Mayor of Niort
- In office 8 January 1986 – 6 December 2002
- Preceded by: René Gaillard [fr]
- Succeeded by: Alain Baudin [fr]

President of the Communauté d'agglomération de Niort [fr]
- In office April 2001 – October 2002
- Preceded by: position established
- Succeeded by: Alain Mathieu

Personal details
- Born: 8 May 1934 Hayange, France
- Died: 23 February 2023 (aged 88) Niort, France
- Party: PS

= Bernard Bellec =

French politician (1934–2023)

Bernard Bellec (8 May 1934 – 23 February 2023) was a French politician of the Socialist Party (PS).

==Biography==
Born in Hayange on 8 May 1934, Bellec began his professional career with the Mutuelle d'assurance des instituteurs de France. He was president of Smacl assurances from 1996 to 2009.
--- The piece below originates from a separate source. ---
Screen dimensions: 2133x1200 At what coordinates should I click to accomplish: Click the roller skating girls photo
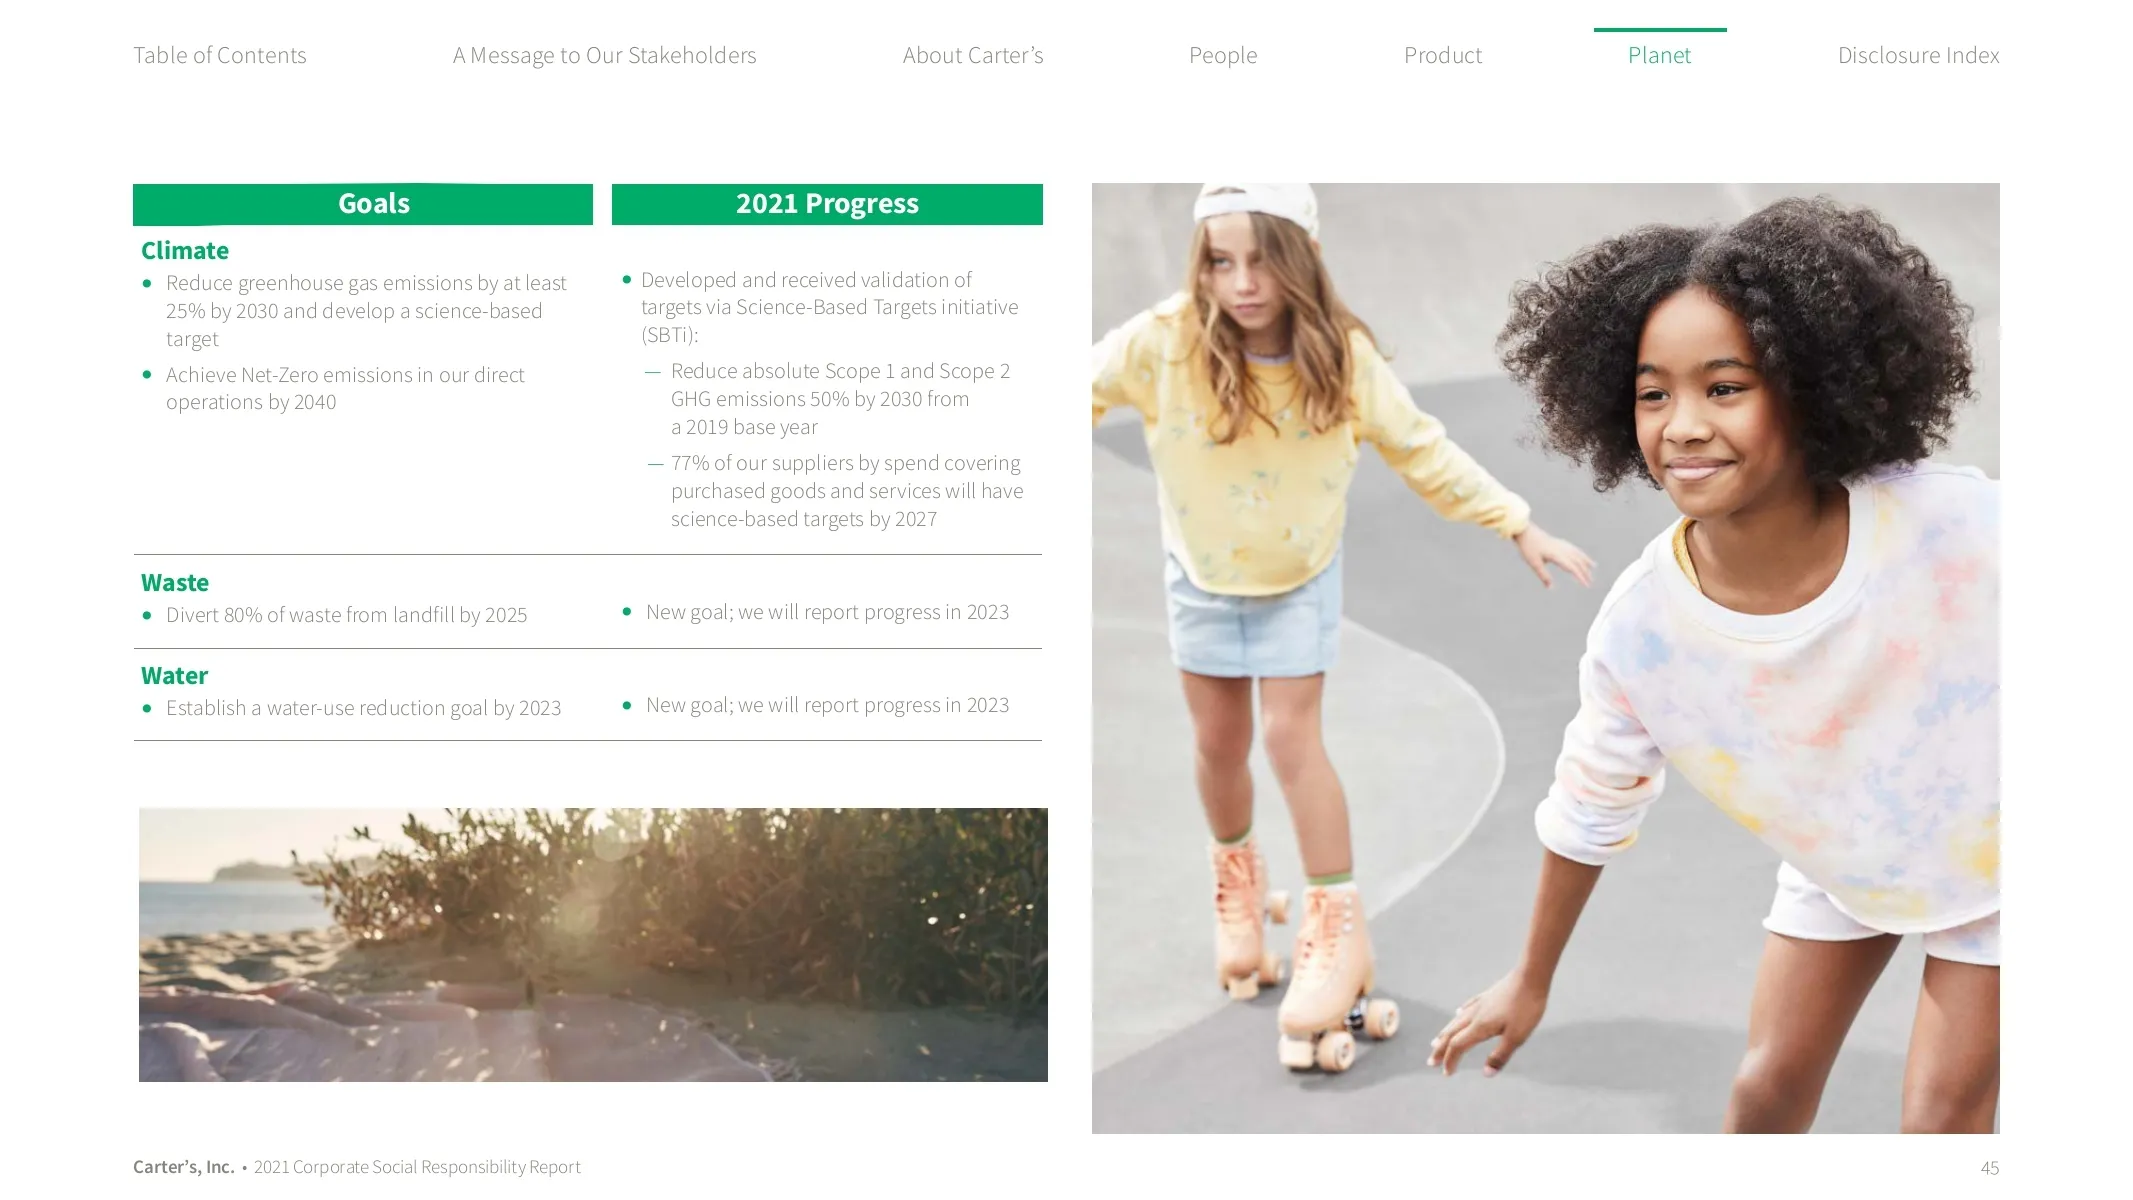(x=1545, y=658)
A member of the PS, Bellec became Deputy Mayor of Niort in 1971 before becoming Mayor in 1986 after the sudden death of his predecessor, René Gaillard. He was re-elected in 1995 despite a dispute with party leader Ségolène Royal. He was re-elected again in 2001 but resigned on 6 December 2002 following pressure from party activist Étienne Bonnin. From April 2001 to October 2002, he was President of the Communauté d'agglomération de Niort.

In 1993, Bellec was the PS nominee for the National Assembly in Deux-Sèvres's 1st constituency, but lost in the second round to Jacques Brossard.

Bernard Bellec died in Niort on 23 February 2023, at the age of 88.